───── Excerpted data ─────
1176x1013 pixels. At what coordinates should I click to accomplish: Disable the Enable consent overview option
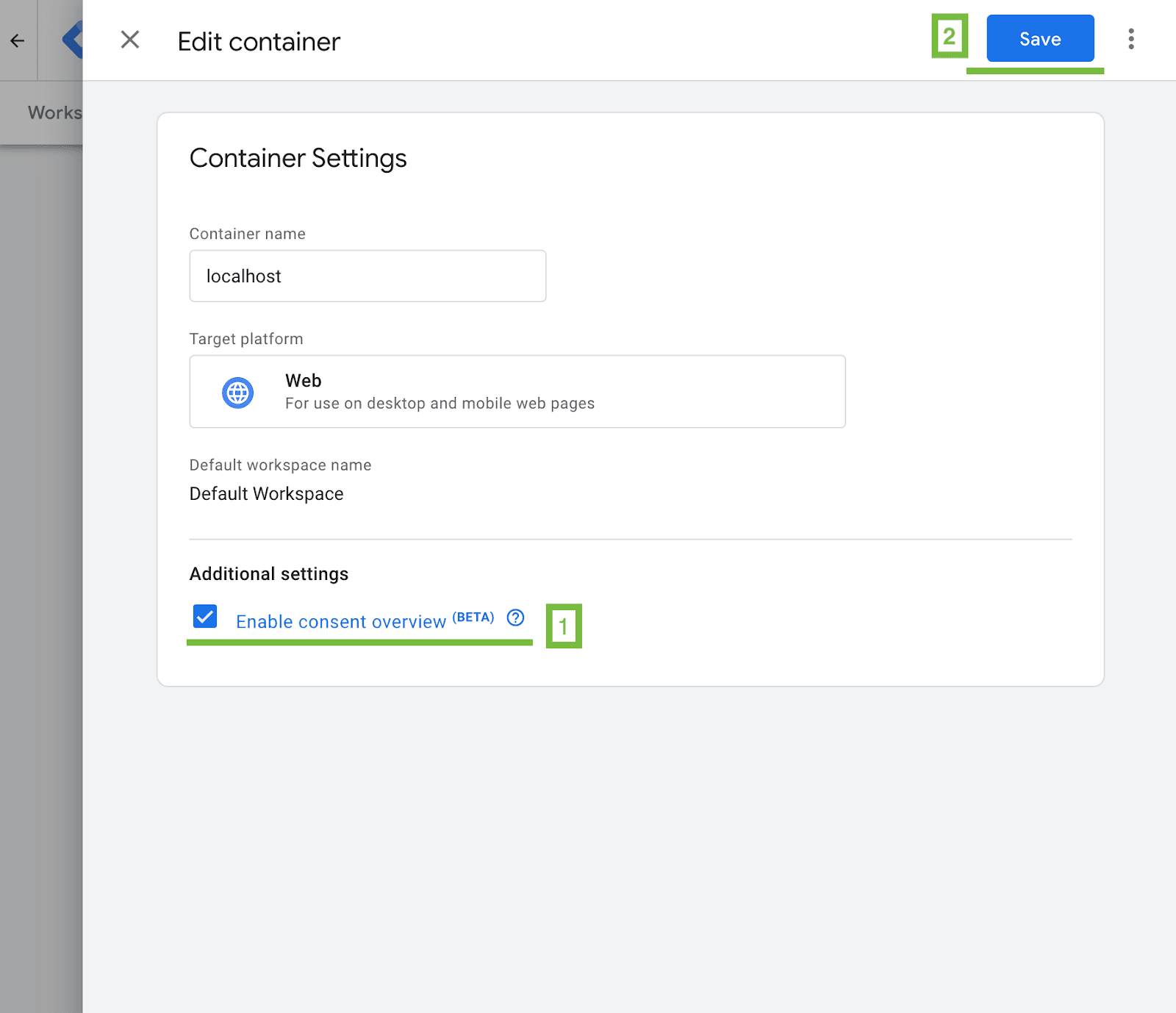(x=204, y=617)
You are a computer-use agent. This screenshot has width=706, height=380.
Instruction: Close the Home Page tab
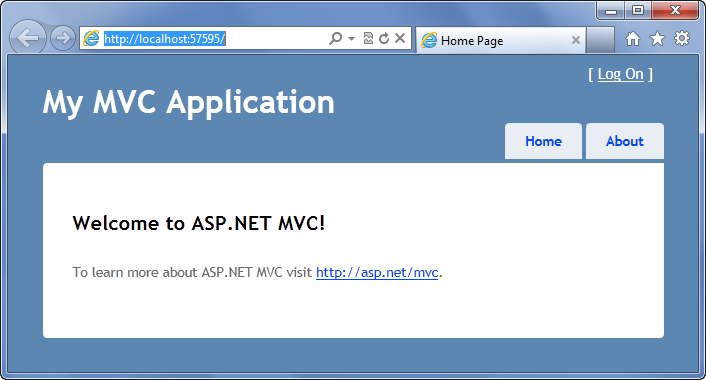pyautogui.click(x=575, y=40)
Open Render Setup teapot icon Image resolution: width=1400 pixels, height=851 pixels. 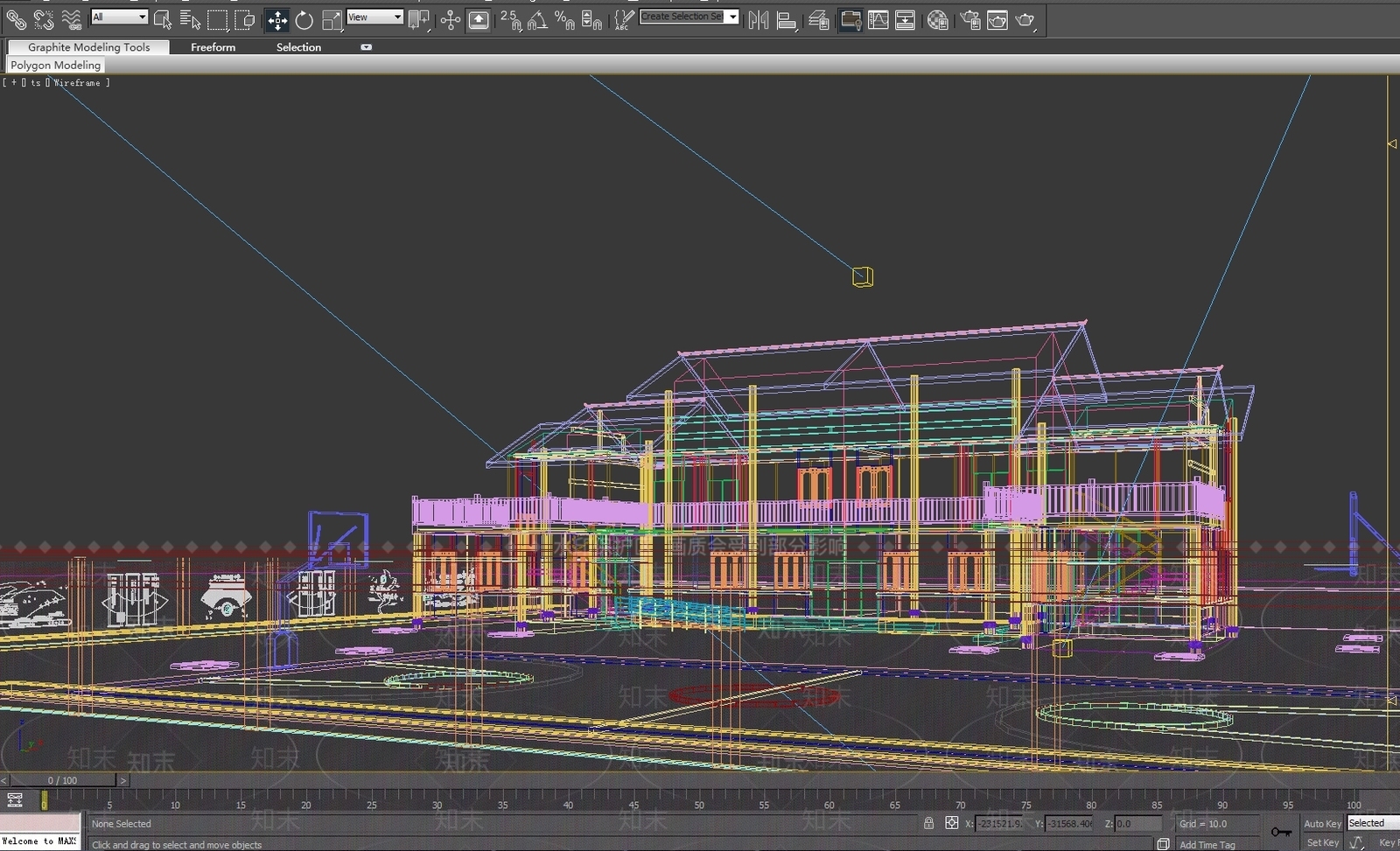(x=970, y=19)
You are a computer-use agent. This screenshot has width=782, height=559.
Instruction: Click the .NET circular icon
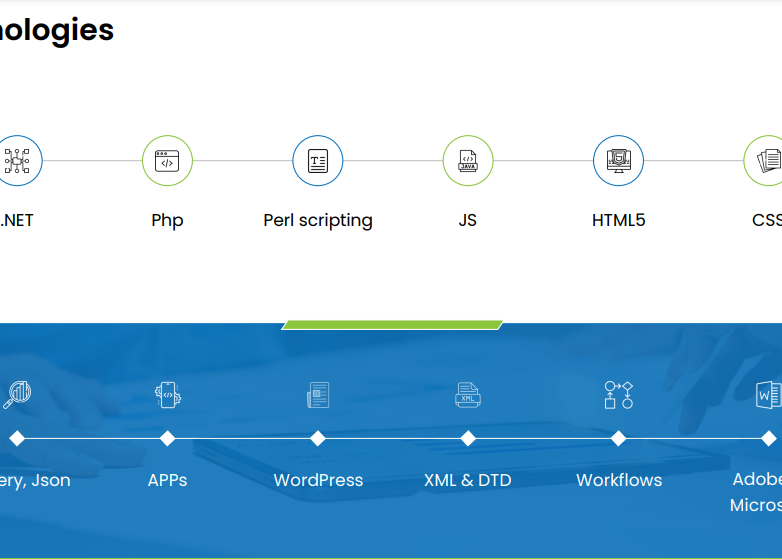pyautogui.click(x=17, y=161)
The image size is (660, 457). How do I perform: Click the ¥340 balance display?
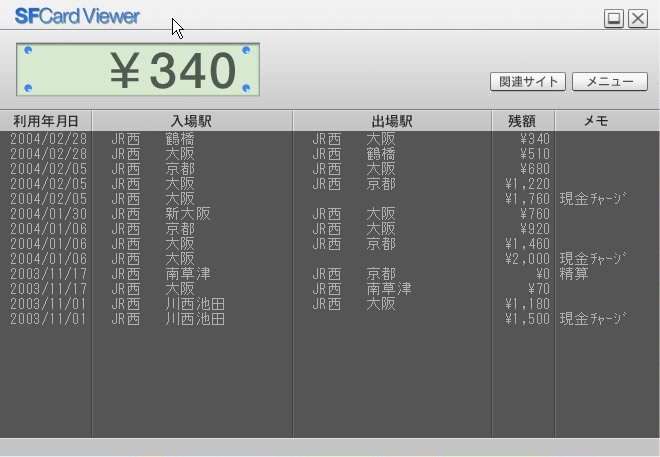click(x=138, y=69)
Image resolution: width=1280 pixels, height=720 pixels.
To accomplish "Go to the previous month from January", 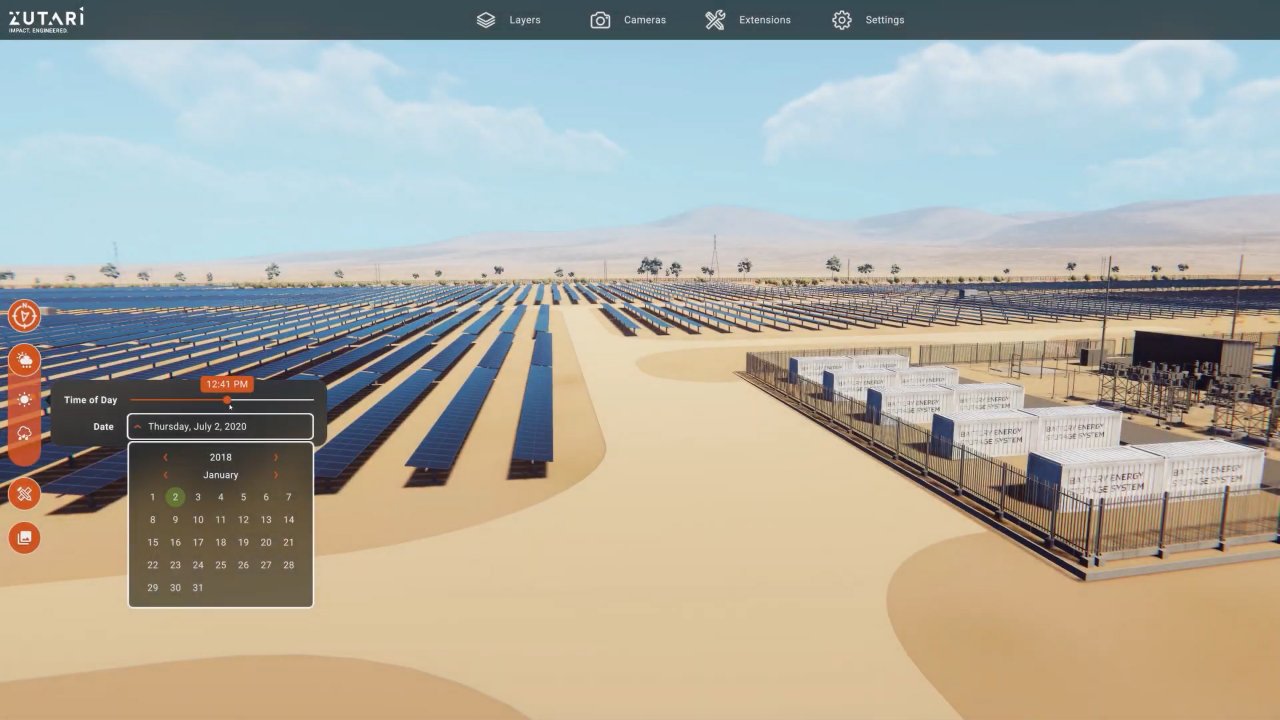I will point(165,475).
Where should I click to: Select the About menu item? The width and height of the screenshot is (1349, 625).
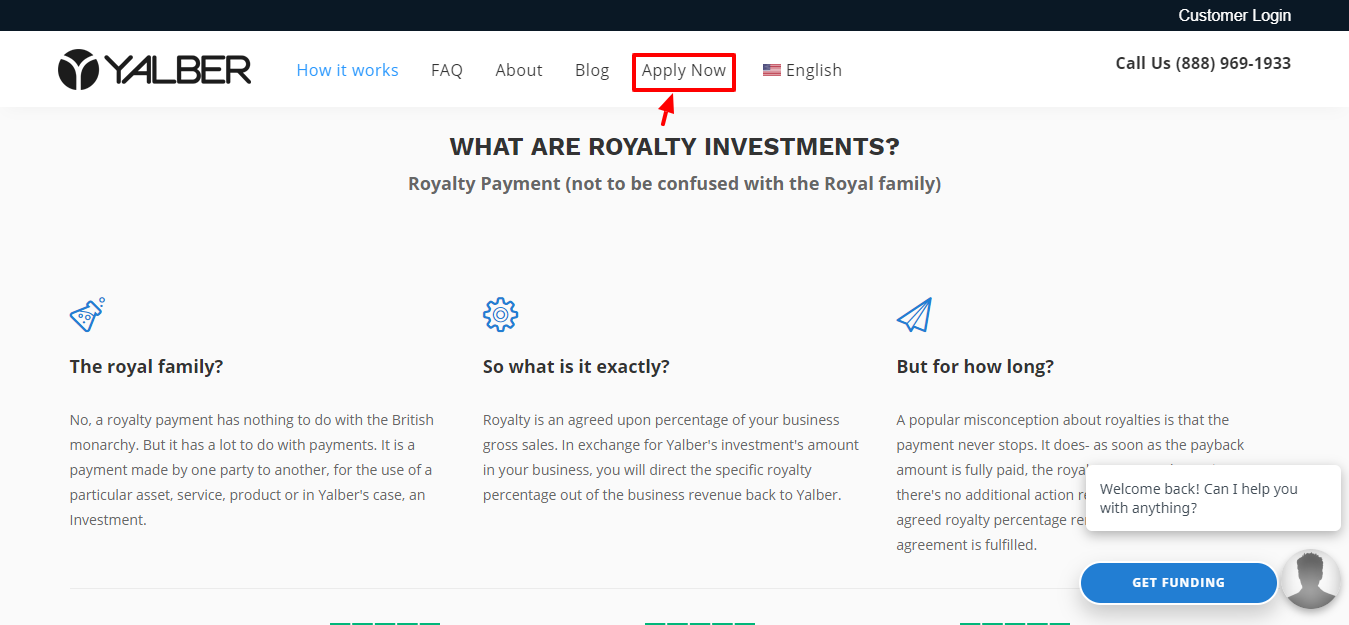coord(518,69)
─────
Work instructions: Show each line of the rows above that contains the word "This". Only matches in the same letter case count.

Reply to the task:
You are a computer-use agent. This screenshot has width=706, height=380.
You are a computer-use agent. This screenshot has width=782, height=559.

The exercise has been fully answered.